Paper mills, commercial entities that manufacture and sell academic manuscripts, have become a growing threat to research integrity, specifically in the biomedical sciences. These organizations produce large volumes of manuscripts using standardised templates, fabricated or manipulated data, and false authorship arrangements. Cancer research is particularly vulnerable to intense publication pressure, relatively uniform experimental designs, and intense competition for funding and academic advancement. Although earlier estimates suggested that approximately 3% of the biomedical literature may involve paper mills, the scale of the problem in cancer research remains poorly quantified. The increasing sophistication of fabricated manuscripts and the rapid expansion of scientific output highlight the need for scalable, objective detection methods that can support traditional editorial and peer-review processes.
This study aimed to develop and validate a machine learning model to distinguish suspected paper-mill cancer research articles from genuine publications using titles and abstracts. The model was further applied to the global cancer research literature to estimate the prevalence of papers exhibiting textual characteristics similar to known paper-mill publications and to analyse temporal, geographic, disciplinary, and journal-level trends.

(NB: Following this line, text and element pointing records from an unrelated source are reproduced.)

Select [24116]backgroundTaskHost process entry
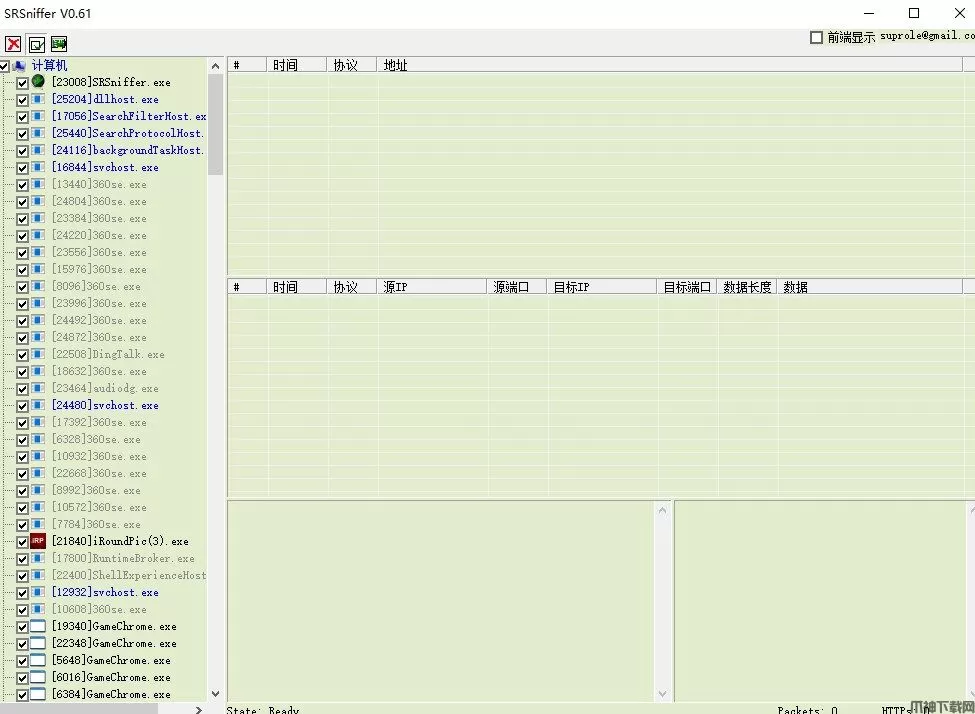Screen dimensions: 975x714 (127, 150)
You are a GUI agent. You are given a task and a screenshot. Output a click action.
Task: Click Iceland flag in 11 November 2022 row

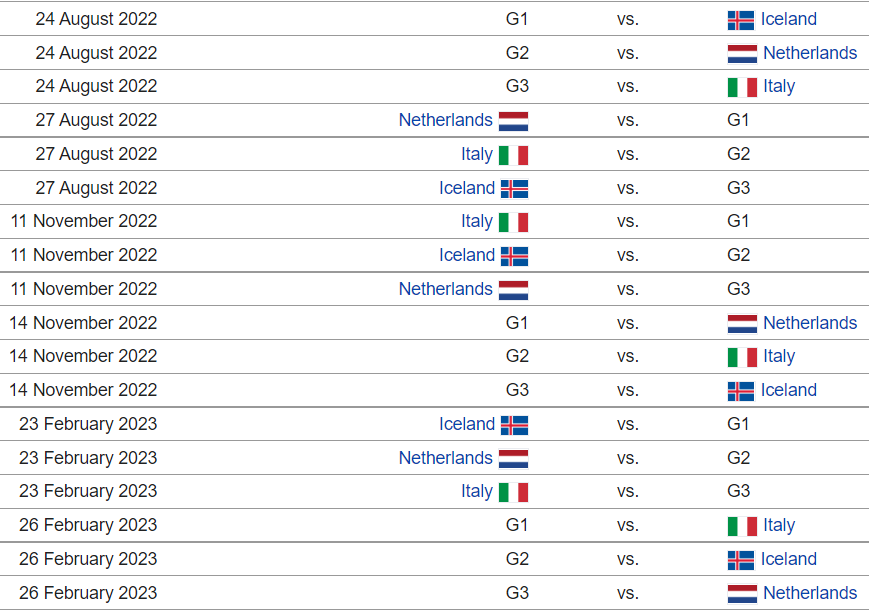(x=514, y=256)
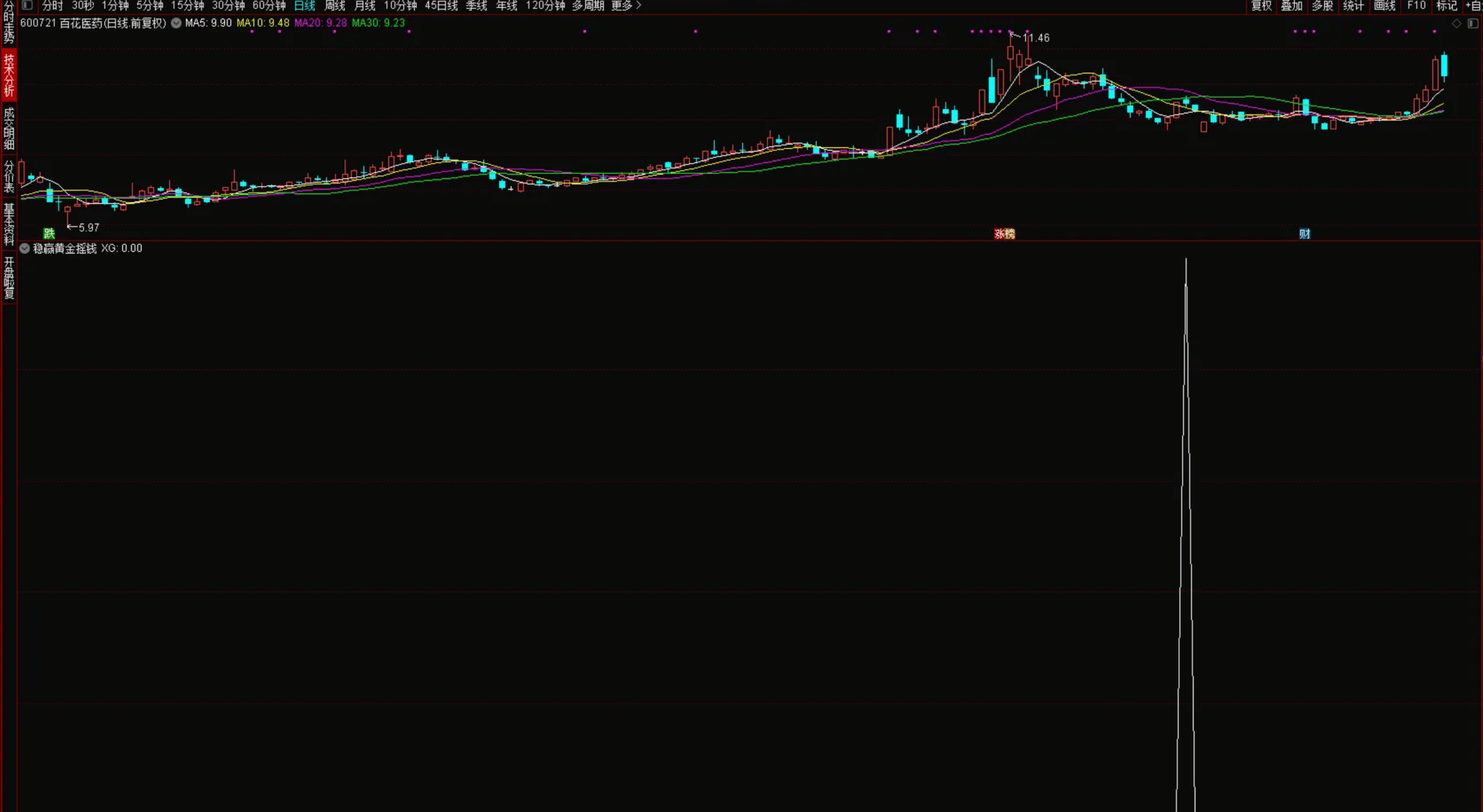Click the diamond icon at chart top-right

point(1456,24)
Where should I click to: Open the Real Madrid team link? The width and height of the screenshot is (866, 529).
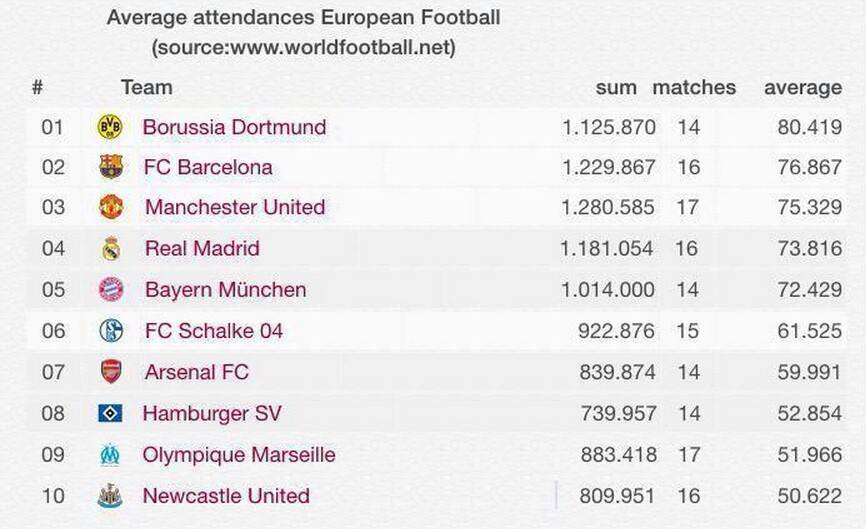(x=202, y=248)
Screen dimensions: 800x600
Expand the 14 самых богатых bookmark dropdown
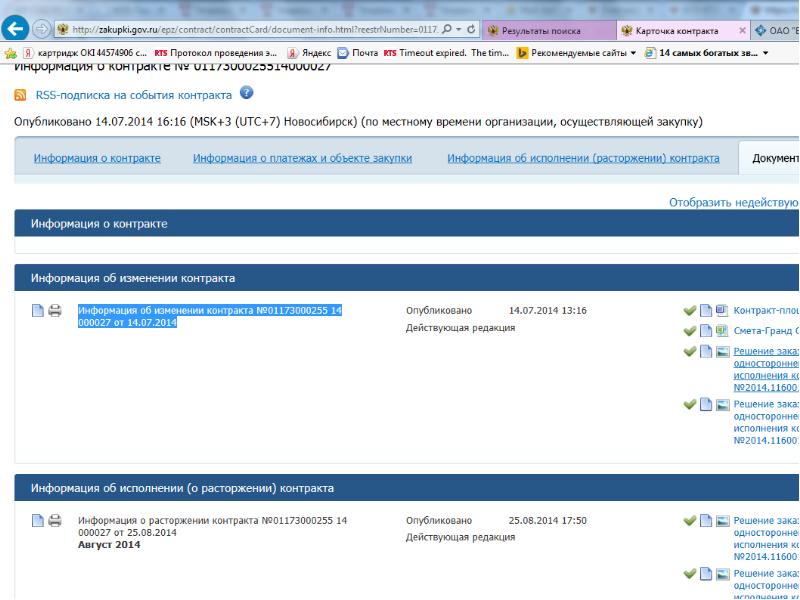click(x=766, y=53)
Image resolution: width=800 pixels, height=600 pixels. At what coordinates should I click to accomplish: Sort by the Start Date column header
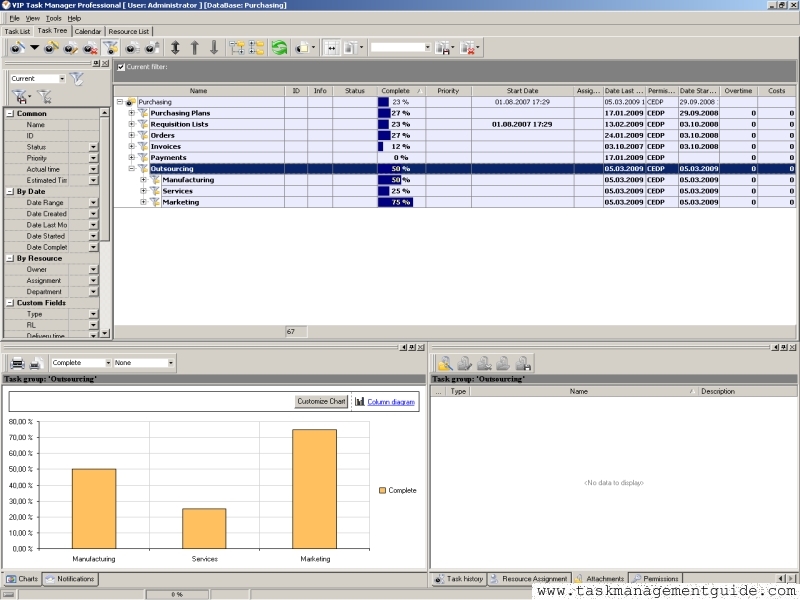522,91
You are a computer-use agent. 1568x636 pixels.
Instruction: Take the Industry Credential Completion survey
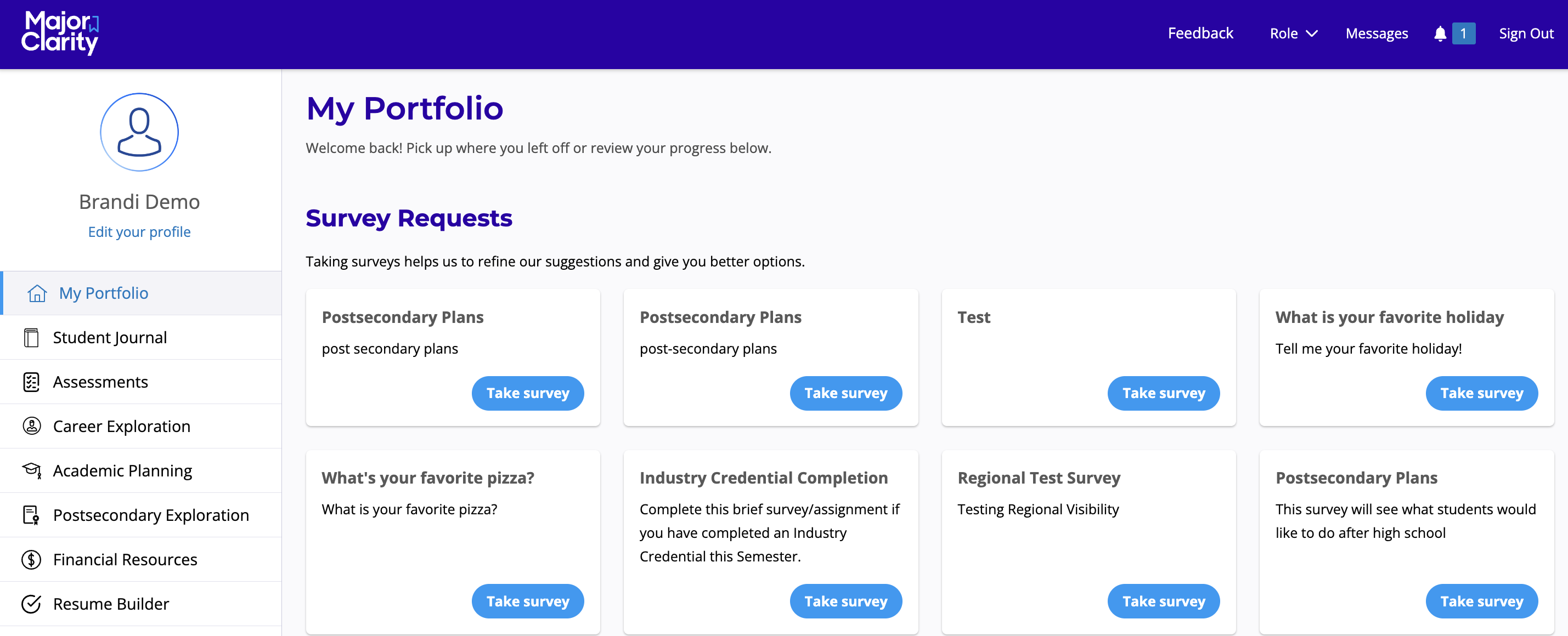coord(845,601)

A fine-tuned Bidirectional Encoder Representations from Transformers (BERT) model was developed for binary classification. The training dataset comprised 2,202 retracted cancer research articles identified as paper-mill products in the Retraction Watch database. It was paired with an equal number of control articles selected as proxies for legitimate research. Controls were drawn from high-impact journals and from countries with low representation among known paper-mill retractions to reduce misclassification. External validation used an independent dataset of 3,094 suspected paper-mill papers identified by image-integrity experts, along with matched controls. Only titles and abstracts were analysed, enabling large-scale screening without reliance on full texts. Texts were segmented into sentences and aggregated at the document level. Model performance was evaluated using accuracy, sensitivity, and specificity, with a design emphasis on high specificity. The validated model was applied to 2,647,471 original cancer research articles indexed in PubMed from 1999 to 2024. Prevalence estimates were accompanied by 95% confidence interval (CI) generated using bootstrap resampling.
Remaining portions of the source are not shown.